Activity -
Each line of the listing below must be retyped as given.
*** Extracted information Section Begins ***
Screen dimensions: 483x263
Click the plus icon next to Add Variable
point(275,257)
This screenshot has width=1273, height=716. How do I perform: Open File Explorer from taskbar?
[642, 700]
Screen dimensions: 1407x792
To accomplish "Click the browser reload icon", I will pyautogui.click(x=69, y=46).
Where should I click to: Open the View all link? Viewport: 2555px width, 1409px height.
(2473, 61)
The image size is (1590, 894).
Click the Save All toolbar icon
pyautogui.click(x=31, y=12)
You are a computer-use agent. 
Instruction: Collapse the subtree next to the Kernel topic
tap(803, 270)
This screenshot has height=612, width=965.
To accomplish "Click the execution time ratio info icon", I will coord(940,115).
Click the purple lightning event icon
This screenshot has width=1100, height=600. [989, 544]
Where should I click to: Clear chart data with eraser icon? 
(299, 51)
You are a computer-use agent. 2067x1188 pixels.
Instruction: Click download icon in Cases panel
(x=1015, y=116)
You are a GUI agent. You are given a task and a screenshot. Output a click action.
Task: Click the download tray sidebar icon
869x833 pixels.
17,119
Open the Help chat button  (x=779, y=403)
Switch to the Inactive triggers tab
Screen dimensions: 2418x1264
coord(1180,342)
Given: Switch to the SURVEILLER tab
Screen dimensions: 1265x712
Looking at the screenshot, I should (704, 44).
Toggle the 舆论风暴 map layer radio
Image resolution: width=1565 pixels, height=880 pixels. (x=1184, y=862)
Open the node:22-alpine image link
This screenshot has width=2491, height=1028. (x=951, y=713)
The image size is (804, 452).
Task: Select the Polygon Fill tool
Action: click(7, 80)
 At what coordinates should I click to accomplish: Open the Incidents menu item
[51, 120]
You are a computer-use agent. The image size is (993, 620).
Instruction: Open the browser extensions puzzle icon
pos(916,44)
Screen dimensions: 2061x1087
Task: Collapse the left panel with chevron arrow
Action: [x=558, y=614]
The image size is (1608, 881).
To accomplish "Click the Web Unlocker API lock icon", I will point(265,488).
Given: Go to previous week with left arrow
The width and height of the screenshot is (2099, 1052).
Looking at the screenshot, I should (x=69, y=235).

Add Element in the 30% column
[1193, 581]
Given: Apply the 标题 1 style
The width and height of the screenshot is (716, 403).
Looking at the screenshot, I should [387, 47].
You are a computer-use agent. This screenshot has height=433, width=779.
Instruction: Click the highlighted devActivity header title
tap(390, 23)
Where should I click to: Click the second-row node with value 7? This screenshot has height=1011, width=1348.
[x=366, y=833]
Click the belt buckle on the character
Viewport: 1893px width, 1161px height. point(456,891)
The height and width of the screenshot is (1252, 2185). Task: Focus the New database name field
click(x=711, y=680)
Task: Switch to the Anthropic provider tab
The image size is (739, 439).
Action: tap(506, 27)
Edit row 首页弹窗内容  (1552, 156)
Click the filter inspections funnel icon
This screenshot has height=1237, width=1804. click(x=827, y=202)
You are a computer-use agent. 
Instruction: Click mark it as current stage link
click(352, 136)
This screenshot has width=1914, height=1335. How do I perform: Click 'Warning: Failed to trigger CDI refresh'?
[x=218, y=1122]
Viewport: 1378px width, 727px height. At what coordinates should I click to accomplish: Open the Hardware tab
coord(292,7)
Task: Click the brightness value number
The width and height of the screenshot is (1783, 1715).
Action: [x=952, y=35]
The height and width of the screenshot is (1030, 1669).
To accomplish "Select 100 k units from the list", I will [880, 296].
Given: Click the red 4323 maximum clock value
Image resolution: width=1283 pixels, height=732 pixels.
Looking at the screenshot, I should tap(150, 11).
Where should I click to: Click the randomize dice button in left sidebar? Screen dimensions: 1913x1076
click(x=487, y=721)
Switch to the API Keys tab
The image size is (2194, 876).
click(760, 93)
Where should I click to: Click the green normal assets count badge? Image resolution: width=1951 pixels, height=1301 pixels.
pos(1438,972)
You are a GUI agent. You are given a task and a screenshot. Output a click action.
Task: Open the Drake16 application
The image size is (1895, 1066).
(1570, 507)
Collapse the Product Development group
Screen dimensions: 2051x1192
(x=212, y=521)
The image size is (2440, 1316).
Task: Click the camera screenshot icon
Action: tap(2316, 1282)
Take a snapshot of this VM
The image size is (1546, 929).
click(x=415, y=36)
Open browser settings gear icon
*** Extracted information Section Ends ***
Expected answer -
Screen dimensions: 483x263
Click the plus icon next to Add Variable
point(275,257)
This screenshot has width=1273, height=716. How do I perform: Open File Explorer from taskbar?
[642, 700]
Screen dimensions: 1407x792
To accomplish "Click the browser reload icon", I will pyautogui.click(x=69, y=46).
Where should I click to: Open the View all link? Viewport: 2555px width, 1409px height.
(2473, 61)
The image size is (1590, 894).
Click the Save All toolbar icon
pyautogui.click(x=31, y=12)
You are a computer-use agent. 
Instruction: Collapse the subtree next to the Kernel topic
tap(803, 270)
This screenshot has height=612, width=965.
To accomplish "Click the execution time ratio info icon", I will coord(940,115).
Click the purple lightning event icon
This screenshot has width=1100, height=600. [989, 544]
Where should I click to: Clear chart data with eraser icon? 
(299, 51)
You are a computer-use agent. 2067x1188 pixels.
Instruction: Click download icon in Cases panel
(x=1015, y=116)
You are a GUI agent. You are given a task and a screenshot. Output a click action.
Task: Click the download tray sidebar icon
869x833 pixels.
17,119
Open the Help chat button  (x=779, y=403)
Switch to the Inactive triggers tab
Screen dimensions: 2418x1264
coord(1180,342)
Given: Switch to the SURVEILLER tab
Screen dimensions: 1265x712
Looking at the screenshot, I should (704, 44).
Toggle the 舆论风暴 map layer radio
Image resolution: width=1565 pixels, height=880 pixels. (x=1184, y=862)
Open the node:22-alpine image link
This screenshot has width=2491, height=1028. (x=951, y=713)
The image size is (804, 452).
Task: Select the Polygon Fill tool
Action: click(7, 80)
 At what coordinates should I click to accomplish: Open the Incidents menu item
[51, 120]
You are a computer-use agent. The image size is (993, 620).
Instruction: Open the browser extensions puzzle icon
pos(916,44)
Screen dimensions: 2061x1087
Task: Collapse the left panel with chevron arrow
Action: [x=558, y=614]
The image size is (1608, 881).
To accomplish "Click the Web Unlocker API lock icon", I will point(265,488).
Given: Go to previous week with left arrow
The width and height of the screenshot is (2099, 1052).
Looking at the screenshot, I should (x=69, y=235).

Add Element in the 30% column
[1193, 581]
Given: Apply the 标题 1 style
The width and height of the screenshot is (716, 403).
Looking at the screenshot, I should [387, 47].
You are a computer-use agent. This screenshot has height=433, width=779.
Instruction: Click the highlighted devActivity header title
tap(390, 23)
Where should I click to: Click the second-row node with value 7? This screenshot has height=1011, width=1348.
[x=366, y=833]
Click the belt buckle on the character
Viewport: 1893px width, 1161px height. point(456,891)
The height and width of the screenshot is (1252, 2185). Task: Focus the New database name field
click(x=711, y=680)
Task: Switch to the Anthropic provider tab
The image size is (739, 439).
Action: tap(506, 27)
Edit row 首页弹窗内容  (1552, 156)
Click the filter inspections funnel icon
This screenshot has height=1237, width=1804. click(x=827, y=202)
You are a computer-use agent. 
Instruction: Click mark it as current stage link
click(352, 136)
This screenshot has width=1914, height=1335. How do I perform: Click 'Warning: Failed to trigger CDI refresh'?
[x=218, y=1122]
Viewport: 1378px width, 727px height. At what coordinates should I click to accomplish: Open the Hardware tab
coord(292,7)
Task: Click the brightness value number
The width and height of the screenshot is (1783, 1715).
Action: [x=952, y=35]
The height and width of the screenshot is (1030, 1669).
To accomplish "Select 100 k units from the list", I will [880, 296].
Given: Click the red 4323 maximum clock value
Image resolution: width=1283 pixels, height=732 pixels.
Looking at the screenshot, I should tap(150, 11).
Where should I click to: Click the randomize dice button in left sidebar? Screen dimensions: 1913x1076
click(x=487, y=721)
Switch to the API Keys tab
The image size is (2194, 876).
click(760, 93)
Where should I click to: Click the green normal assets count badge? Image resolution: width=1951 pixels, height=1301 pixels.
pos(1438,972)
You are a GUI agent. You are given a task and a screenshot. Output a click action.
Task: Open the Drake16 application
The image size is (1895, 1066).
(1570, 507)
Collapse the Product Development group
Screen dimensions: 2051x1192
(x=212, y=521)
The image size is (2440, 1316).
Task: Click the camera screenshot icon
Action: tap(2316, 1282)
Take a snapshot of this VM
The image size is (1546, 929).
click(x=415, y=36)
Open browser settings gear icon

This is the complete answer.